Gökçe öyle ne kadar durduğunu hatırlamıyordu. En sonunda kendini geriye doğru çekti ve:
“Geldiğin için çok teşekkür ederim, Oğuz.”
“Biraz uyumaya ne dersin?” diye sordu çocuk gülümseyerek.
“Uyandığımda burada olacak mısın?”
“Bu sefer gitmek yok. Söz veriyorum.” dedi Oğuz ve yataktan kalktı. Gökçe’nin rahat etmesi için koltuğa geçecekti. Tam bu sırada titremeye başladı ve Gökçe’ye döndü. Gözleri kapalıydı.
“Oğuz, ne oluyor? Doktor çağırayım mı?” diye sordu Gökçe şaşkınlıkla. Çocuk cevap vermedi. Birkaç saniye sonra gözleri açıldı. Gözlerinin beyazı yok olmuştu. Tamamen siyahtı. Gökçe korkuyla geri çekildi.
“Ona inanma, Gökçe. Gerçek değil.” dedi Oğuz kendine ait olmayan kalın bir sesle.

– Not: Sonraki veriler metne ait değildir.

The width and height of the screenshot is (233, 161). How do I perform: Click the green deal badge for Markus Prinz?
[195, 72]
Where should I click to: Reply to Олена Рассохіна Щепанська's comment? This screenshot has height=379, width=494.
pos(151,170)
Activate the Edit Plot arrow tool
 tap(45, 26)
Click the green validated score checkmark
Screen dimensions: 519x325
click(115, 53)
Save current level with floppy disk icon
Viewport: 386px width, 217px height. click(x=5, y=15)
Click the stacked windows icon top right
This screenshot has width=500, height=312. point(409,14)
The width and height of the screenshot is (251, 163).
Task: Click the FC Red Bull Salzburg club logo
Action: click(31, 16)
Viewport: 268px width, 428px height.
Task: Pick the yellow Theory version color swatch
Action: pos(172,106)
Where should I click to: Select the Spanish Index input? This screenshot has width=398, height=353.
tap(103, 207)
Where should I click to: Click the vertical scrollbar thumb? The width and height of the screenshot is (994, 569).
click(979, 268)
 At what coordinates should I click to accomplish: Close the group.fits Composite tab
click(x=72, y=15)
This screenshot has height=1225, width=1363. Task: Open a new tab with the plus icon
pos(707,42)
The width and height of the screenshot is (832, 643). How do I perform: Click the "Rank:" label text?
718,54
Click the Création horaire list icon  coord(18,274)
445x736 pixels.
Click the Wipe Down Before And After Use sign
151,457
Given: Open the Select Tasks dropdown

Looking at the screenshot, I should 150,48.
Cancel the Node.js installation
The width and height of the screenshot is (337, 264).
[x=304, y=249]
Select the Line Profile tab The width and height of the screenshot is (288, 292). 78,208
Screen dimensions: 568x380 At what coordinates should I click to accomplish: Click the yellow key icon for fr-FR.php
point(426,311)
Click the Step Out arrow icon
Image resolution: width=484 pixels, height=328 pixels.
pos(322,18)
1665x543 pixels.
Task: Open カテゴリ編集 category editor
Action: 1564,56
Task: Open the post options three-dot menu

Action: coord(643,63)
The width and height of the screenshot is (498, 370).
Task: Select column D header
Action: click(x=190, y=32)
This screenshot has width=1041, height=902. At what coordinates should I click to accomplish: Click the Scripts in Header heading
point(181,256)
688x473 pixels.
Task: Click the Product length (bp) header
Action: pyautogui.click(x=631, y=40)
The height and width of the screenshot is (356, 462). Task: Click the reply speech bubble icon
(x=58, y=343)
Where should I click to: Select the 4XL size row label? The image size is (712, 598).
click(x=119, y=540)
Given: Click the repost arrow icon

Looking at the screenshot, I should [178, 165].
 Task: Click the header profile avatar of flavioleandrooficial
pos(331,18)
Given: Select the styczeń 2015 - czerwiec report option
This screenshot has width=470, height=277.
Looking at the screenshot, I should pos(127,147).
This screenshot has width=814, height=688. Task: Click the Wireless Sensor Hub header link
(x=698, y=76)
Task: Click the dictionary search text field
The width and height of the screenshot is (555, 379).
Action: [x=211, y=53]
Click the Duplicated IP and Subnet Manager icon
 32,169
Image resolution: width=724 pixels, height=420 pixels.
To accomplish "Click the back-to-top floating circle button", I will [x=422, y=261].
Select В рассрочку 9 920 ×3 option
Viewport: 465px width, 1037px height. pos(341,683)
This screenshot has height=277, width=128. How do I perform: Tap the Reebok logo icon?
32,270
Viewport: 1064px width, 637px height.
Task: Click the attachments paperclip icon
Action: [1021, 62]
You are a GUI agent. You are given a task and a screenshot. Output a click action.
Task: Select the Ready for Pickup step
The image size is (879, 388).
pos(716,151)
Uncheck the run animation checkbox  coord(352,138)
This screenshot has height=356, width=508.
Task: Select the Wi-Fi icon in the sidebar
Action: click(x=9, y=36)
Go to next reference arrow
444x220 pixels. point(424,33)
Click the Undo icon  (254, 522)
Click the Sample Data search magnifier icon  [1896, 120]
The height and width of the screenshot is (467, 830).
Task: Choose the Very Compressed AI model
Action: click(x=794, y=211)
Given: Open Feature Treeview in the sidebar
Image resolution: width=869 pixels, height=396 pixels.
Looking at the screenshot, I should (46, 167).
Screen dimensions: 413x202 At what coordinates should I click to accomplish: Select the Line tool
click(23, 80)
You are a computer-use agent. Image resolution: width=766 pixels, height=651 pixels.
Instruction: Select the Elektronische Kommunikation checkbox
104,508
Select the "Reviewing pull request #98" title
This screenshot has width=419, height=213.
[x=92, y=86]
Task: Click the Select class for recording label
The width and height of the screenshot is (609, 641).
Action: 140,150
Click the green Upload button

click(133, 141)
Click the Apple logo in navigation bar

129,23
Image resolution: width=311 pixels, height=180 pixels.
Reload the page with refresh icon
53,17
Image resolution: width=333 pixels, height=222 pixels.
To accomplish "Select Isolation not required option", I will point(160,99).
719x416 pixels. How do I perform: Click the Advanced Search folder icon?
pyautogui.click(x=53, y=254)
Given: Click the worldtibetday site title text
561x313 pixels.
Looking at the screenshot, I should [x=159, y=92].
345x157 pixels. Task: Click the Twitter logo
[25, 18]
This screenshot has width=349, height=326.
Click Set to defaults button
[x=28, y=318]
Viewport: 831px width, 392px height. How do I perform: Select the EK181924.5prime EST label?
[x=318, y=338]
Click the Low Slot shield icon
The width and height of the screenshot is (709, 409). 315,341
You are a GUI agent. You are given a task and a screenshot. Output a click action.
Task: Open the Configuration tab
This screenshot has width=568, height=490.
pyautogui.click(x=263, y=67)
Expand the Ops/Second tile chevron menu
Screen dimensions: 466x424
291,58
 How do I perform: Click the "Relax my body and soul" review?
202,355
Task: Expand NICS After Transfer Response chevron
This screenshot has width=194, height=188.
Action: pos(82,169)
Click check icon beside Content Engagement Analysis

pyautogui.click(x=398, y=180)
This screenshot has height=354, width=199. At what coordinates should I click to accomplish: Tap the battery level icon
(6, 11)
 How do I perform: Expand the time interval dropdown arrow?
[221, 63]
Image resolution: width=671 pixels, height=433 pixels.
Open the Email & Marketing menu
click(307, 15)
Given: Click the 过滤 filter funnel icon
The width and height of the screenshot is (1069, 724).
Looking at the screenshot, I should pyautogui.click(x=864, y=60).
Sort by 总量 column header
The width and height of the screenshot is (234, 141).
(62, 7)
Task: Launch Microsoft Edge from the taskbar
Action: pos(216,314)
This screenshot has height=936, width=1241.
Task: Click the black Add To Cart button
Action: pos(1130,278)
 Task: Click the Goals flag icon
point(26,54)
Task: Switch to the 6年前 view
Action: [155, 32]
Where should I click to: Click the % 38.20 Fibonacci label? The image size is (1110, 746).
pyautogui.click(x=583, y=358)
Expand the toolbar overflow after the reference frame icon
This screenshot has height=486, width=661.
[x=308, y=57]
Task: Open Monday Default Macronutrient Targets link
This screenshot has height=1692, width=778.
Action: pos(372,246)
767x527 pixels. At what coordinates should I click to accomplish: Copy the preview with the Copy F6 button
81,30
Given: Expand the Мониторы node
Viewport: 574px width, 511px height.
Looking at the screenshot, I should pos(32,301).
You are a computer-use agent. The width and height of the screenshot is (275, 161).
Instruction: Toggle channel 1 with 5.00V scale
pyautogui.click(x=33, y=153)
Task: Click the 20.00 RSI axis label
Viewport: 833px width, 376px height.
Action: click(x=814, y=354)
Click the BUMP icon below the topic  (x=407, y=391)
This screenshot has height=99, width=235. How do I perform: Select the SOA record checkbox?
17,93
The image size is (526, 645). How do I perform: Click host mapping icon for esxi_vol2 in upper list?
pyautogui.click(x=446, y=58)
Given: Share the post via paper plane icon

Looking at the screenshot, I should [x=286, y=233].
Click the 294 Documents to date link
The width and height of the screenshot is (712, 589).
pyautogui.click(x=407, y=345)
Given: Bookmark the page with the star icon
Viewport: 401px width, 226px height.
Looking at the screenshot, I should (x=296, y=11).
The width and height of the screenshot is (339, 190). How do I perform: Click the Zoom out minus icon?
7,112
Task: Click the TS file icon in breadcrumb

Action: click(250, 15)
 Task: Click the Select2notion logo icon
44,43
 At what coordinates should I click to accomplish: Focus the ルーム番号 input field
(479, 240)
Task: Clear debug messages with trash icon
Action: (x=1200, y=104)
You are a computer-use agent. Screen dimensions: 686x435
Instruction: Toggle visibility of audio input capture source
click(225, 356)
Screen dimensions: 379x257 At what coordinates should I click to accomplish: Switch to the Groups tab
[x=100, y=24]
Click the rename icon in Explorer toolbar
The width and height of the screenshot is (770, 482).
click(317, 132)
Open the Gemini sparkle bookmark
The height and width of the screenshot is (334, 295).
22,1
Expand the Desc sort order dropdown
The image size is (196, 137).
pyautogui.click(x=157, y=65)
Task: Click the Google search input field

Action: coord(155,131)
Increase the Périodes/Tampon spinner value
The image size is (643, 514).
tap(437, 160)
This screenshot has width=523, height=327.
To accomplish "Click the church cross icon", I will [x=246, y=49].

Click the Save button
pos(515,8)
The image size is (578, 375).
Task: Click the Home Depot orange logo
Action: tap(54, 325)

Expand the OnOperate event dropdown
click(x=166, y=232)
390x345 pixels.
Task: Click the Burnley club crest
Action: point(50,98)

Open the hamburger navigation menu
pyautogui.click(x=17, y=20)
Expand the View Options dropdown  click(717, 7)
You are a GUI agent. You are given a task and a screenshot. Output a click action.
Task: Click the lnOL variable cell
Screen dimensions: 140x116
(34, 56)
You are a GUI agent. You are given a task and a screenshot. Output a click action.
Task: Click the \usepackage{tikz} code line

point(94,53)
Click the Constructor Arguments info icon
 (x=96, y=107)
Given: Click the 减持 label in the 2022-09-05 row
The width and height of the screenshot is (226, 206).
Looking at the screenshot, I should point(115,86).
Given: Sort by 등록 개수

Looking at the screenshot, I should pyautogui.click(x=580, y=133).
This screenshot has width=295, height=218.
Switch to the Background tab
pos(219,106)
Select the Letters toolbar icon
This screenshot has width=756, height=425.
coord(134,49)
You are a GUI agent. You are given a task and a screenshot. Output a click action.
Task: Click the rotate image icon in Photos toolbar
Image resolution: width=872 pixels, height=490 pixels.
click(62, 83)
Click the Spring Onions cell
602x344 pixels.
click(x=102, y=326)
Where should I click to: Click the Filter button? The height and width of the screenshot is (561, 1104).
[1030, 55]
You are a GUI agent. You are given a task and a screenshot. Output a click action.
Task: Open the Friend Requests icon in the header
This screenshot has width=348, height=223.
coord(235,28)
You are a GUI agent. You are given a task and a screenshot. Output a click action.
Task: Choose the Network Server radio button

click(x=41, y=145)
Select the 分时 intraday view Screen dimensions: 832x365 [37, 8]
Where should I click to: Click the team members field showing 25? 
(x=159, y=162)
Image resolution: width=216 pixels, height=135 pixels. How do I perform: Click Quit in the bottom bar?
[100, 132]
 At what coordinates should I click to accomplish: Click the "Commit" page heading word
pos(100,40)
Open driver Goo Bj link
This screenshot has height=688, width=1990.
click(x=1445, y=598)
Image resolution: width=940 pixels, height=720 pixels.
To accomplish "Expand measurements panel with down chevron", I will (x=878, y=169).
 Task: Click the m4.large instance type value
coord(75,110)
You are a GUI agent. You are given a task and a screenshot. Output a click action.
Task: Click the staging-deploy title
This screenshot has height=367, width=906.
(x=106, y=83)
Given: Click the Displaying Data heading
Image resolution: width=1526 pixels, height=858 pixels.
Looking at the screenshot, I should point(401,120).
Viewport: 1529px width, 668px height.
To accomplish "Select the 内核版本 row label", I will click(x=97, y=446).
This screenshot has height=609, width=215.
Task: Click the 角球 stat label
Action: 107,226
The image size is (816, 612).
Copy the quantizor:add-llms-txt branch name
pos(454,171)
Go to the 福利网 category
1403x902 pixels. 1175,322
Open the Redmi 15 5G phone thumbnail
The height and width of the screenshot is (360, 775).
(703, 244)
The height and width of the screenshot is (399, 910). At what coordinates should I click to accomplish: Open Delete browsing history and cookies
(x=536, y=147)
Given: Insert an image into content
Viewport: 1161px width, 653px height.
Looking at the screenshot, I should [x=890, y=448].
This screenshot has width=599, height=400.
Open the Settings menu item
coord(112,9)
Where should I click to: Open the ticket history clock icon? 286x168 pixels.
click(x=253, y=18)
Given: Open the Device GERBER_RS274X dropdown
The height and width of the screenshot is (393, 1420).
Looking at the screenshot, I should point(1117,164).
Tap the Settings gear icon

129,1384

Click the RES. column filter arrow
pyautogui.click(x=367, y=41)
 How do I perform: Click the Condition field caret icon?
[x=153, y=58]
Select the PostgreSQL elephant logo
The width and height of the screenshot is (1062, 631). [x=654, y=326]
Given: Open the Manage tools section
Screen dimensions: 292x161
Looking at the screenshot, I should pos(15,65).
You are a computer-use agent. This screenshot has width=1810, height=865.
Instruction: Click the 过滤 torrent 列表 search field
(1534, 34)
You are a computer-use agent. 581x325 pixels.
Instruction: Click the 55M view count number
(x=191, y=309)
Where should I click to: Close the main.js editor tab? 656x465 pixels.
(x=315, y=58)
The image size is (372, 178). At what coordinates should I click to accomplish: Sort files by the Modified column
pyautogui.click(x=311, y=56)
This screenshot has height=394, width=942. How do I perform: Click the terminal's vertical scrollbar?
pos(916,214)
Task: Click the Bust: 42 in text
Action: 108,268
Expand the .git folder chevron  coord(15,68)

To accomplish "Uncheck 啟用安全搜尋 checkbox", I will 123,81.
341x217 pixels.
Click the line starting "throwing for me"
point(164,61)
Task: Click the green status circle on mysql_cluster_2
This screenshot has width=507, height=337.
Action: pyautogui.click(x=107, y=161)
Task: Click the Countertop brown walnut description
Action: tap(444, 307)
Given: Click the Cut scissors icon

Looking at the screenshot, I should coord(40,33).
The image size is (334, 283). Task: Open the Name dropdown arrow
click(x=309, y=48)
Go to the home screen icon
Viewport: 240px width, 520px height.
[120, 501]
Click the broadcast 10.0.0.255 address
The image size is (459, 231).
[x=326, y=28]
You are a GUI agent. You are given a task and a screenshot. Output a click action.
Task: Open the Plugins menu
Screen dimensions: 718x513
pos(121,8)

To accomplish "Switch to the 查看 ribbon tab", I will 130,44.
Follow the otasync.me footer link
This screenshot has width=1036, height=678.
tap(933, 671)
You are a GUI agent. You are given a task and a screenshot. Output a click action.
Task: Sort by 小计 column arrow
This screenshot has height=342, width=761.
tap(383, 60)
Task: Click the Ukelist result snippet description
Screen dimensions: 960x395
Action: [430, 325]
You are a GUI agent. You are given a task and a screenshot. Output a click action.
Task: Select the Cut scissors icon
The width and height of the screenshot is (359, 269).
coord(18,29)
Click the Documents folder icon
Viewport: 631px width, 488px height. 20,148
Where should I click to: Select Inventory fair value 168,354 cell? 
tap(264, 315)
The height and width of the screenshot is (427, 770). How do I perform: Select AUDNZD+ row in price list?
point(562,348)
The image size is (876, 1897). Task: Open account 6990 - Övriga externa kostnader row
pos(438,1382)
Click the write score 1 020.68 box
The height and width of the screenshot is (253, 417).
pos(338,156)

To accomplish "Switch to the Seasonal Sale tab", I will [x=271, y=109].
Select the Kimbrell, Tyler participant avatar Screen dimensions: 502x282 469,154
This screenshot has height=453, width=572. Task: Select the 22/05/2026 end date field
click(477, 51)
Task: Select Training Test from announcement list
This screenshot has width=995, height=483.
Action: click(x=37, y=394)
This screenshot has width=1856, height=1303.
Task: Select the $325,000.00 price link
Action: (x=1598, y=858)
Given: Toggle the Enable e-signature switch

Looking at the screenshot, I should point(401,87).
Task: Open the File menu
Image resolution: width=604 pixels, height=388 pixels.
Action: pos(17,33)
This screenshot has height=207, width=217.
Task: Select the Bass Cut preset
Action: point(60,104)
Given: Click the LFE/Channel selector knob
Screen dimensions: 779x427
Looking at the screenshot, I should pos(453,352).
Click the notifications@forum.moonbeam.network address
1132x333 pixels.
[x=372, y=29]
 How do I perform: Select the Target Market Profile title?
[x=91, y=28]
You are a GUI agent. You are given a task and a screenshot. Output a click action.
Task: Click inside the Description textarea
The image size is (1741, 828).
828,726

“Neden bahsediyorsun sen?” diye sordu kız. Fakat Oğuz’un gözleri tekrar kapandı ve yere yığıldı. Bilincini kaybetmişti.
XXX
Alanya Aile Mezarlığı’ndan siyah bir jip çıkarken, beyaz bir araba giriyordu. Hava kararmak üzereydi. Beyaz araba büyük ihtimalle günün son ziyaretçisiydi. Araba elli metre kadar ilerledikten sonra durdu ve içinden güzel bir kadın indi. Kırklı yaşlarının başlarında olmasına rağmen otuzlarında gösteriyordu. Başına siyah saten bir başörtüsü takmıştı. Az önce mezarlıktan çıkan adamın durduğur yerden biraz daha ileri gitti. Yerde gördüğü hortumu alıp suyu açtı ve önündeki mezarı yıkamaya başladı. Zaten pek tozlu görünmüyordu. Mezar taşında yazanları okurken bir kez daha gözyaşlarını tutamadı:
‘Kerem Karahan
1993-2009
Bedeni Burda Olmasa Da
Sevenleri Onu Hep Burada Anacak
İyi Bir Evlat
İyi Bir Dost
İyi Bir İnsan
Ruhu Huzur Bulsun’
Yıkamaya bitirdikten sonra elindeki çiçekleri toparağa bırakıp dün getirdiklerini aldı. Mezar taşını okşamaya başladı.
“Herkes yavaş yavaş yoluna devam ediyor, oğlum. Seni geride bırakıyorlar. Ben yapamıyorum. Parçalara bölünüyorum sanki.” dedi gözyaşlarının arasında. Kerem’in annesi Pelin Hanım için geçen son bir ay acılarla doluydu. Oğlunu eğlenmeye yolladığı gece felaket haberi almıştı. Kurtarma ekipleri Kerem’i günlerce aramışlar fakat bedenini bulamamışlardı. Fakat onlara göre kurtulması da imkansızdı. Kadın mezar yapıldığından beri her akşam oraya gelip aynı şeyleri yapıyordu. Psikolojisi hiç iyi durumda değildi. Bazı geceler oğlunun sesini duyarak uyanıyordu ve onu görür gibi oluyordu.
Eli mezartaşının üzerindeyken başka bir el de onun elinin üzerine kapandı. Kadın korkuyla sağ tarafına baktı ve onu gördü.
“Geri geldim, anne.” dedi karşısında capcanlı duran oğlu.